Je quitte l’Oural dans le Transsibérien lancé à la conquête de l’Est. Mais j’ai oublié de me munir de roubles et il n’y a pas de distributeur de billets dans le train. Tirant parti des quarante minutes d’arrêt à Novossibirsk, je cherche fébrilement une banque avec en poche le vocabulaire de survie donné par ma conseillère de voyage. On y trouve des phrases fort utiles, par exemple « Ia opazdal na poezd » (j’ai manqué mon train) et « Ia ne shpion » (je ne suis pas un espion). Je regagne le train en nage, mes compagnons de voyage fumant tranquillement sur le quai. L’hôtesse du wagon entreprend une tache apparemment inutile : passer la serpillère quand tous remontent peu à peu avec des bottes maculées de neige. Elle s’obstine un temps puis finit par abandonner.

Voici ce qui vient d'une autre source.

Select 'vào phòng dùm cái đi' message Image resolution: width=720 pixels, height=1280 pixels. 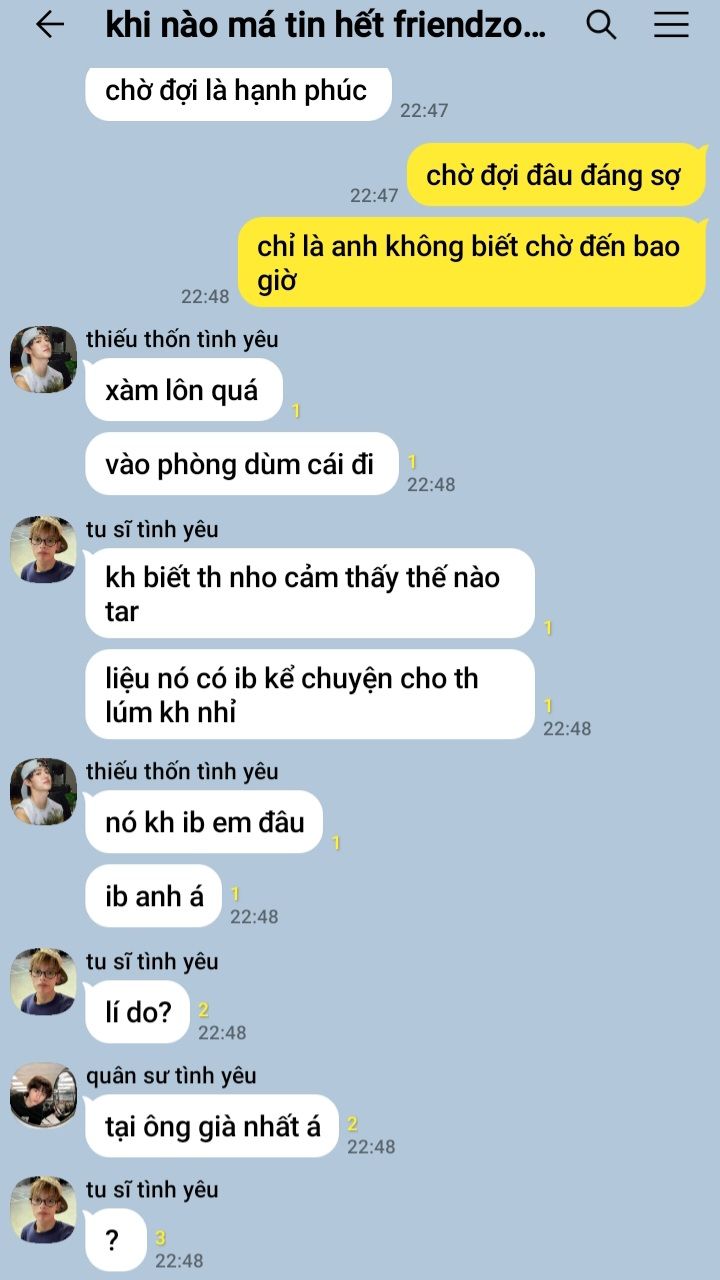point(241,464)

J’observe sur le quai un couple de trentenaires. Lui a le visage marbré, un mouvement de mâchoire traduisant seul son émotion ; elle, par contre, est en larmes. Etonné par la scène, j’imagine que l’un d’eux prend le train. Pas du tout ! C’est la mère de la jeune femme qui part ; installée juste à côté de moi, elle lui fait des signes de la main à travers la vitre. Les deux femmes semblent se comprendre du regard, comme seules une mère et sa fille peuvent le faire. Quand pourront-elles se revoir ? Mon étonnement s’accroît quand l’hôtesse touche l’épaule de cette femme inconnue en signe d’empathie, les mères se comprenant aussi entre elles. On ne s’autorise pas de telles intrusions en France, on garde toujours ses distances. Dans les années 1970, un livre d’Hedrick Smith décrivait déjà cette propension des Soviétiques à pleurer sur les quais de gare. C’est toujours le cas aujourd’hui, peut-être à cause de l’immensité. Smith notait que la perception des Occidentaux, qui changent aisément de pays en deux ou trois heures, est inadaptée à la compréhension d’une géographie aux onze fuseaux horaire…

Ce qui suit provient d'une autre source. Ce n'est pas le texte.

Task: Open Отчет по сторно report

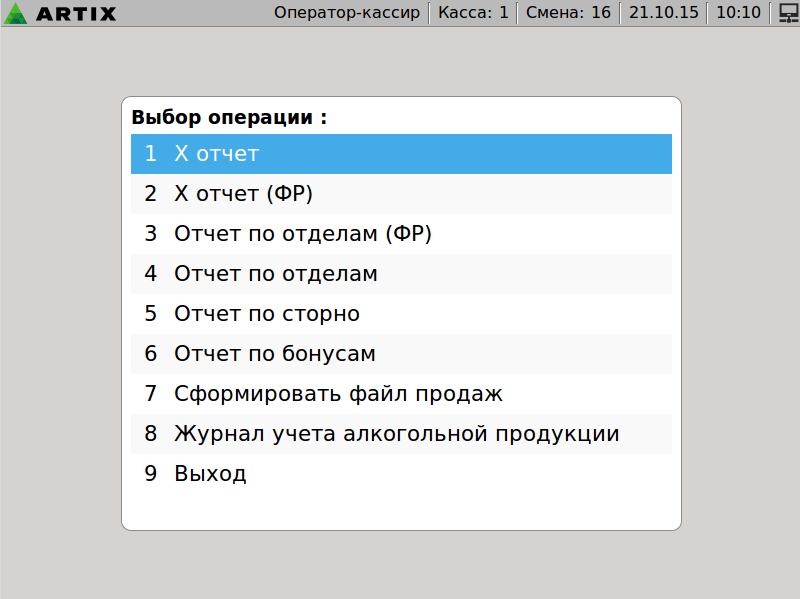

Comme partout dans les gares russes, mais moins nombreux en hiver, des vendeurs s’agitent sur le quai. Je me dis que leur acheter des « pirojki » (petits pâtés en croûte fourrés de champignons, œufs, fromage, etc.) par -20°C est moins risqué pour mes intestins qu’en été par +30°C. Je prends aussi un poisson fumé. Je suis tenté par la magnifique chapka féminine en renard argenté que me font admirer deux hommes. Ils ont réquisitionné une hôtesse et lui font essayer tous les modèles proposés ! Le choix est difficile : la voilà espiègle en renard roux, clairement sensuelle en lapin blanc et femme fatale en renard noir. Ce serait peut-être une bonne chose de les acheter toutes pour les offrir à une seule élue…

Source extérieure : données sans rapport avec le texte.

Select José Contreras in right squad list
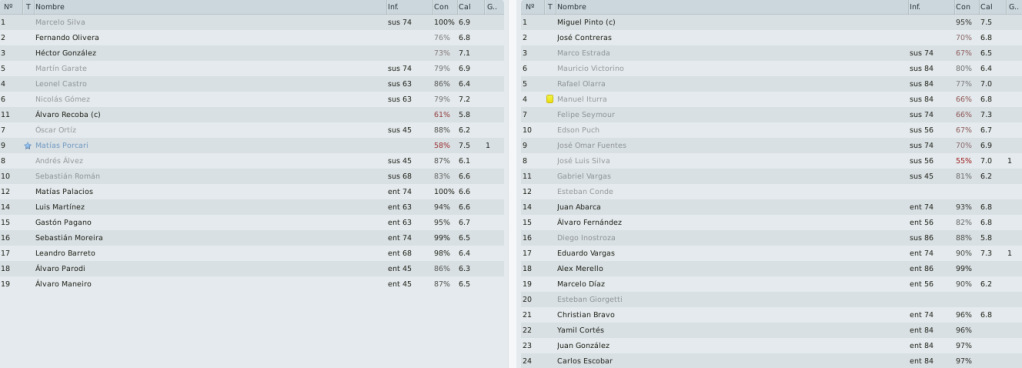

Cela me ramène encore et toujours aux femmes russes, qui n’aiment que l’authentique, les valeurs sûres. Ne vous amusez pas à leur offrir un sac en faux cuir, une veste en fausse fourrure ou un bijou qui ne serait pas en or ou au moins en argent. La valeur financière n’est pas seule en cause. Le cadeau reflète la qualité de l’attachement et une forme de prédiction quant à sa durée. Mieux vaut alors suggérer l’éternité ! La femme russe est aussi capable d’économiser pendant plusieurs années pour s’offrir un magnifique manteau de fourrure. Voilà pourquoi tous les fourreurs, toutes les marques haut de gamme font fortune dans ce pays. Même de condition moyenne, la femme russe préfère toujours la qualité à la quantité. Les hommes le savent bien… Quelques appréciations générales à leur sujet. Ils sont courageux jusqu’à l’inconscience, terriblement romantiques au temps des premiers amours (« des bonbons et des fleurs »), infidèles ensuite. Férocement patriotes – ils ont le droit de blâmer le désordre russe mais pas vous -, dénués d’hypocrisie, têtus, virils et fidèles en amitié. Mais il leur arrive aussi d’être rustres, adorant manger et boire jusqu’à l’excès avec leurs copains, jouer les protecteurs machos avec les femmes. A la différence des Occidentaux, ils continuent dans les transports à céder leur place aux vieux et aux femmes, ne laissent pas une femme porter sa valise, quittent leur 4X4 pour aider une grand-mère à traverser la route, paient toujours la note au restaurant même s’ils mangent avec une simple collègue de travail. Bricoleurs et exclusifs, ils grondent leur femme si elle change seule une ampoule avant de lui offrir des fleurs pour une raison parfois peu évidente.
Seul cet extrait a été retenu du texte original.